[Excerpt to read]
____

You are viewing a plain text version of this content. The canonical link for it is here.
Posted to issues@iceberg.apache.org by GitBox <gi...@apache.org> on 2022/07/13 00:29:18 UTC
[GitHub] [iceberg] samredai commented on a diff in pull request #5258: More Python Expressions

samredai commented on code in PR #5258:
URL: https://github.com/apache/iceberg/pull/5258#discussion_r919444305


##########
python/pyiceberg/expressions/base.py:
##########
@@ -327,6 +347,54 @@ def bind(self, schema: Schema, case_sensitive: bool) -> BoundIn[T]:
         return BoundIn(bound_ref, tuple(lit.to(bound_ref.field.field_type) for lit in self.literals))  # type: ignore
 
 
+@dataclass(frozen=True)
+class BoundEQ(BoundPredicate[T]):
+    def __invert__(self):
+        raise TypeError("EQ expressions do not support negation.")
+
+
+@dataclass(frozen=True)

____

[Given entries]

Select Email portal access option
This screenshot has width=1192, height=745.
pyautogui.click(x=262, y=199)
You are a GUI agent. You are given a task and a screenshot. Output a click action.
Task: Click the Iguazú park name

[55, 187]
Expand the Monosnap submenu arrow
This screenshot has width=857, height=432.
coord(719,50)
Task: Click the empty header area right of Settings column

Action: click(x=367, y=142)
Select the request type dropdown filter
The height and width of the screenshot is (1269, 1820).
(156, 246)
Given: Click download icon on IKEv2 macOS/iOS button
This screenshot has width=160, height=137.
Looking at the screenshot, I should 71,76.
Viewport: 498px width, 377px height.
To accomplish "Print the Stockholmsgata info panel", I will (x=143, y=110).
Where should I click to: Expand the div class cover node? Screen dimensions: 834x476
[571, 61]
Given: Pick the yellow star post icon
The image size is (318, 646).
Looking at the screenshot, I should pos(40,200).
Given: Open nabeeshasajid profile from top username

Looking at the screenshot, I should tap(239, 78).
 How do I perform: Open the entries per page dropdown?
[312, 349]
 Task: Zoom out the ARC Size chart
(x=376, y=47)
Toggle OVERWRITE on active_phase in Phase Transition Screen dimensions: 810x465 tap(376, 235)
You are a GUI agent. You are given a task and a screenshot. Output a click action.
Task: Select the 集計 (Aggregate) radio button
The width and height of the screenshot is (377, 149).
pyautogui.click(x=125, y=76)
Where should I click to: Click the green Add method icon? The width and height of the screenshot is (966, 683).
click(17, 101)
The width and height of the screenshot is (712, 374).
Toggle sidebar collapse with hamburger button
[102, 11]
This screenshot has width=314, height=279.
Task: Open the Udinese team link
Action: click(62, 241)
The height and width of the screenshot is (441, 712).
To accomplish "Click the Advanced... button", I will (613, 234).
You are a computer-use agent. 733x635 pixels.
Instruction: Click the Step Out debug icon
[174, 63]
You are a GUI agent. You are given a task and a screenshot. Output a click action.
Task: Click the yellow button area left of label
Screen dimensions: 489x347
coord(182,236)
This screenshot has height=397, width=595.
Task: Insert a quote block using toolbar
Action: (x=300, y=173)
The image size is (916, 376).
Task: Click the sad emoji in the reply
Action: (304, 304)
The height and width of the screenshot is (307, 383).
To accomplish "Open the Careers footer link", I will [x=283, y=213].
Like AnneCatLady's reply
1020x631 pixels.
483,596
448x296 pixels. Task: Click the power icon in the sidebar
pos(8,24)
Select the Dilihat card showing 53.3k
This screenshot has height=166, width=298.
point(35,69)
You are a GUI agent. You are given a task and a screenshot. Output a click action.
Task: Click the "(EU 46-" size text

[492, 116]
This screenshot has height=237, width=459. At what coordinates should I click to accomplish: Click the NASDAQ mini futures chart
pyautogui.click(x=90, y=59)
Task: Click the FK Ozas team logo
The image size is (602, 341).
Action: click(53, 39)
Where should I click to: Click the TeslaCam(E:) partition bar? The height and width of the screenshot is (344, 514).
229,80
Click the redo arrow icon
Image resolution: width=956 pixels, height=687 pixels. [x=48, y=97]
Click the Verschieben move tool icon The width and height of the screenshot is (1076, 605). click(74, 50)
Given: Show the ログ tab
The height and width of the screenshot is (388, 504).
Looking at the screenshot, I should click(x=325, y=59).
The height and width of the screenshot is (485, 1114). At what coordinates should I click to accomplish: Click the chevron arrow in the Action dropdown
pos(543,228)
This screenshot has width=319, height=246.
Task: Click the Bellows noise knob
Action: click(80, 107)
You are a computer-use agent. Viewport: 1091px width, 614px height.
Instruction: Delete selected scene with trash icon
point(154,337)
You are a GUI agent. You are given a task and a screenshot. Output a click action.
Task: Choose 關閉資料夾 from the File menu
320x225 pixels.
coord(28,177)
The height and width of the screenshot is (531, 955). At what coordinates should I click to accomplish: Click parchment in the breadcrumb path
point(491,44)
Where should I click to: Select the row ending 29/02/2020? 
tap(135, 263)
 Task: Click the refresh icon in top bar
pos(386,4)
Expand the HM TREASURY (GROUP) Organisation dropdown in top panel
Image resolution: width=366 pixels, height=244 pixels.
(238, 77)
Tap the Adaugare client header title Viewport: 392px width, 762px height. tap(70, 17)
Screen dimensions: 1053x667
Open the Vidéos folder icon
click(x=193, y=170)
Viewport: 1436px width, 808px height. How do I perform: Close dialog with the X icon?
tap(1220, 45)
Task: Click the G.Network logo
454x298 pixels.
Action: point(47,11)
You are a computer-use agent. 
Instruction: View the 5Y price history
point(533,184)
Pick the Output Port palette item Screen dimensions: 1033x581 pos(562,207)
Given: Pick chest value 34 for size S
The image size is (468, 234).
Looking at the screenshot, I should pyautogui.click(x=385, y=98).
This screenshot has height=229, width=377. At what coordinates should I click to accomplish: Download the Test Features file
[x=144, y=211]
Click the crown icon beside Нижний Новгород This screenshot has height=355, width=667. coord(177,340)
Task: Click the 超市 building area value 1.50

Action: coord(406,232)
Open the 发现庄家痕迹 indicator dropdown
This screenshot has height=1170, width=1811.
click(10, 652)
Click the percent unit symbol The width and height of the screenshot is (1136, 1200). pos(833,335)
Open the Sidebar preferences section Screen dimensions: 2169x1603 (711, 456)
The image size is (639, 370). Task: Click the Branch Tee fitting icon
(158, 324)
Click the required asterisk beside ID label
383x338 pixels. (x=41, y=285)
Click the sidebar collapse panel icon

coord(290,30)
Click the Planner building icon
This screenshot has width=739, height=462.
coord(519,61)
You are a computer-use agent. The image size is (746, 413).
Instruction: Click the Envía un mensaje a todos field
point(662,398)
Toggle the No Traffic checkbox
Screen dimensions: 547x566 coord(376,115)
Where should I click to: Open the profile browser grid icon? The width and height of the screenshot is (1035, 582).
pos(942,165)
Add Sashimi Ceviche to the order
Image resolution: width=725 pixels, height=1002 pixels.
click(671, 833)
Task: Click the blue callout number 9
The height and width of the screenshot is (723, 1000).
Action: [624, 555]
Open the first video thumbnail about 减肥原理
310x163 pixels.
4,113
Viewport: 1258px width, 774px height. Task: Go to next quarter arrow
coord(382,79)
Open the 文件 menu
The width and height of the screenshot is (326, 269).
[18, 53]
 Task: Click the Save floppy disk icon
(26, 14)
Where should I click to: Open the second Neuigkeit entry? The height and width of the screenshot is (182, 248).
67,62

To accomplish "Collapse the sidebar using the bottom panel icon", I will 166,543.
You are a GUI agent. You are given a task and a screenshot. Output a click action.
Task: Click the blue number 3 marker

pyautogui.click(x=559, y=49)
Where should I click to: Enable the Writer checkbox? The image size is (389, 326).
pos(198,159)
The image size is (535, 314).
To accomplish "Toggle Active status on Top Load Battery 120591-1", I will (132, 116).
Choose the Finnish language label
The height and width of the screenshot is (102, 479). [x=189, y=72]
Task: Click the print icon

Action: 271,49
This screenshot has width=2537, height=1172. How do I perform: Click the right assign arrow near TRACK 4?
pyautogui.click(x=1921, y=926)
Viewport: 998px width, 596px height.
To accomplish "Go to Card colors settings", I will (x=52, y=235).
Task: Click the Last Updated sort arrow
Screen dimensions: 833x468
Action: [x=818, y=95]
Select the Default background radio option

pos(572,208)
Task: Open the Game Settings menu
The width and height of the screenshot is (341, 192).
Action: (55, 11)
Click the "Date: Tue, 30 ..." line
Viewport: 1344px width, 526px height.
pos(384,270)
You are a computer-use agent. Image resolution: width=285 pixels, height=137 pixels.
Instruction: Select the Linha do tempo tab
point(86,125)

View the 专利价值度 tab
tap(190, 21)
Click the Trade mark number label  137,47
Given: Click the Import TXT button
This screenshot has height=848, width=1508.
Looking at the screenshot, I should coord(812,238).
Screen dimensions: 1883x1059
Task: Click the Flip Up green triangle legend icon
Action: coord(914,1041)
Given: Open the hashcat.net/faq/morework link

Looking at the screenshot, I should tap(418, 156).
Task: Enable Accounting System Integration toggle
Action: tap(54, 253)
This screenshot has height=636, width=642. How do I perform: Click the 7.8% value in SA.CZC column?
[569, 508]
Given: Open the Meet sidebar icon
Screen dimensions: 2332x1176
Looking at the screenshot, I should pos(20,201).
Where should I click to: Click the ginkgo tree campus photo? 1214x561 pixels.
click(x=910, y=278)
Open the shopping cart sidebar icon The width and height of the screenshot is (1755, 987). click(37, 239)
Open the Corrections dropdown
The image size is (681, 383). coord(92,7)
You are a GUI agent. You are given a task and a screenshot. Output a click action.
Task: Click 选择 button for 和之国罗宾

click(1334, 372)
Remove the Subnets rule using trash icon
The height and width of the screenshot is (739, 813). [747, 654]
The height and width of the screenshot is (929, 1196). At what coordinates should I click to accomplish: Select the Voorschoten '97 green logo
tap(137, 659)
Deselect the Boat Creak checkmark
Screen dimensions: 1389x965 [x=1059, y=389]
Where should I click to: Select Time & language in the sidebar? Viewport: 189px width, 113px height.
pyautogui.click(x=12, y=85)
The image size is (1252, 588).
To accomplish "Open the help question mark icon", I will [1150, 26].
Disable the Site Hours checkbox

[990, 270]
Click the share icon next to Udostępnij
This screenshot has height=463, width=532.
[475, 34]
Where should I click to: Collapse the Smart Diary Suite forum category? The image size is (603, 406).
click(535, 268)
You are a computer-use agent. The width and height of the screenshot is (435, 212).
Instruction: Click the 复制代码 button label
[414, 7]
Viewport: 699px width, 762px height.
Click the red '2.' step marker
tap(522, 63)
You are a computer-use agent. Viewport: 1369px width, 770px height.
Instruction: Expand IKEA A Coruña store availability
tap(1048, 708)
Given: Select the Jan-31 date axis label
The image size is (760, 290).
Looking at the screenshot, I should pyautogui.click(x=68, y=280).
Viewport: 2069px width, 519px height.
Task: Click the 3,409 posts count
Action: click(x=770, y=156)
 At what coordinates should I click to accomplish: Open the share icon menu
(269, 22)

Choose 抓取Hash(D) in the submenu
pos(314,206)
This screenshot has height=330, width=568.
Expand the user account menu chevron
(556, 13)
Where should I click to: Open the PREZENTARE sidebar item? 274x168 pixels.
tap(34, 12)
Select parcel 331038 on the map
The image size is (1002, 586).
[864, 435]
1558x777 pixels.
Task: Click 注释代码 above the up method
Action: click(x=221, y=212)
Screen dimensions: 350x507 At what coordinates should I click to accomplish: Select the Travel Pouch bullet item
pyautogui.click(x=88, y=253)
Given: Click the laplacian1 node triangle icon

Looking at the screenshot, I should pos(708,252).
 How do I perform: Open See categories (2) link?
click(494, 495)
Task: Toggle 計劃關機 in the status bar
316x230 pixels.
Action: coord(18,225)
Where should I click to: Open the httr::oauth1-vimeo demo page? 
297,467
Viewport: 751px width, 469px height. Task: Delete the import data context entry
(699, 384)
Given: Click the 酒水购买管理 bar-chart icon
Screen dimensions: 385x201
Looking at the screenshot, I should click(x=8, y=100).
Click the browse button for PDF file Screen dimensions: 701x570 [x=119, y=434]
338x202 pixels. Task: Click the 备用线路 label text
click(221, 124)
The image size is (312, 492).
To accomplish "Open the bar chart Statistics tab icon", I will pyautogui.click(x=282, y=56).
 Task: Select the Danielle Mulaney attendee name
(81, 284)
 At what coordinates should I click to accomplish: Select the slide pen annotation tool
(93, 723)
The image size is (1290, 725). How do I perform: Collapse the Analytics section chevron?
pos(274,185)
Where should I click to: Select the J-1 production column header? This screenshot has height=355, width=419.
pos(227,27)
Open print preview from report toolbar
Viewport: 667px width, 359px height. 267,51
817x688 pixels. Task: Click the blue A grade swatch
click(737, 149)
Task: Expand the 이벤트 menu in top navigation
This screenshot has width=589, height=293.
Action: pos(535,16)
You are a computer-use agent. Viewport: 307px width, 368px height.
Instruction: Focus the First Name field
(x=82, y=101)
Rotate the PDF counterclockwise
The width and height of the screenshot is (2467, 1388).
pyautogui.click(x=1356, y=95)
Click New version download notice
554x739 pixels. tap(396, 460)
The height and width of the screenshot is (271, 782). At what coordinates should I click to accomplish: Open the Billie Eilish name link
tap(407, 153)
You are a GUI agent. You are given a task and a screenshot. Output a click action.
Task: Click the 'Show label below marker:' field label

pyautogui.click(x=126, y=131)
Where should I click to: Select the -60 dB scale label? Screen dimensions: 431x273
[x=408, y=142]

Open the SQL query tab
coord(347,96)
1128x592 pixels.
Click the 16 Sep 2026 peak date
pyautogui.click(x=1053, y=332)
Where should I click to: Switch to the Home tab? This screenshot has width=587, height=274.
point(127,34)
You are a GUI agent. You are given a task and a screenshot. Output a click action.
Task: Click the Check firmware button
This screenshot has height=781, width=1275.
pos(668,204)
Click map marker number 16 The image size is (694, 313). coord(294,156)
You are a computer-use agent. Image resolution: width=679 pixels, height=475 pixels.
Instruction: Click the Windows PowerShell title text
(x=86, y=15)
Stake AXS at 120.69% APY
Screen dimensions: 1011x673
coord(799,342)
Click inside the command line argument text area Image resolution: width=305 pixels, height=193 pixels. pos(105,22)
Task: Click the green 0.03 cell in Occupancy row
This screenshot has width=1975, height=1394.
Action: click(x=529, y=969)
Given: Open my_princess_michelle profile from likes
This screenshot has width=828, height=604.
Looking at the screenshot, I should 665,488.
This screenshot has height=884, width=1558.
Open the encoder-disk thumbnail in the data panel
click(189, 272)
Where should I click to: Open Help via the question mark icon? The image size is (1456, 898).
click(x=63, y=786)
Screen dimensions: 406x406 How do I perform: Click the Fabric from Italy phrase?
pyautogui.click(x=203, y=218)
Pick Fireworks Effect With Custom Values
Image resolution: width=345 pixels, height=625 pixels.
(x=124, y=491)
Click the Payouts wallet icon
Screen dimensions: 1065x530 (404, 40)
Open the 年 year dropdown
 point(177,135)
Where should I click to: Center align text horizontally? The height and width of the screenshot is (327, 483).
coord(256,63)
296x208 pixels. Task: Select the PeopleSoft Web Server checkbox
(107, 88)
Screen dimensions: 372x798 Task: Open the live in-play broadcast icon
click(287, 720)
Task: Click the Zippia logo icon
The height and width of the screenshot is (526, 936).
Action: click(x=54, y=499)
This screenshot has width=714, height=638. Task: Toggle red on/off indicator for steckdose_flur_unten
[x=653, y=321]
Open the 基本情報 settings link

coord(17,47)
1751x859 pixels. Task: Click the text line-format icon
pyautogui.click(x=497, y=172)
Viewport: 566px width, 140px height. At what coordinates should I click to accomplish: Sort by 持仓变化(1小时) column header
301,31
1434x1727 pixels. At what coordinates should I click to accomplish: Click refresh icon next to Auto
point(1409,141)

____

[Exercise aim]
Carry on the code review post about the Python expressions pull request from the point where it stops. Leave the records aside; they have nothing to do with this.

[Result of this task]
+class EQ(UnboundPredicate[T]):
+    def __invert__(self):
+        raise TypeError("EQ expressions do not support negation.")
+
+    def bind(self, schema: Schema, case_sensitive: bool) -> BoundEQ[T]:
+        bound_ref = self.term.bind(schema, case_sensitive)
+        return BoundEQ(bound_ref, self.literals[0].to(bound_ref.field.field_type))  # type: ignore
+
+
+@dataclass(frozen=True)
+class BoundLT(BoundPredicate[T]):
+    def __invert__(self):
+        raise TypeError("LT expressions do not support negation.")
+
+
+@dataclass(frozen=True)
+class LT(UnboundPredicate[T]):

Review Comment:
   This isn't a huge deal and I know the Java enum used these abbreviations like `LT`, but I feel like expanding these might be better for the python class names, i.e. `LessThan`.
   
   In a larger expression, `LessThan(Reference("foo_num"), literal(10))` is easier to reason about when seen for the first time than `LT(Reference("foo_num"), literal(10))`.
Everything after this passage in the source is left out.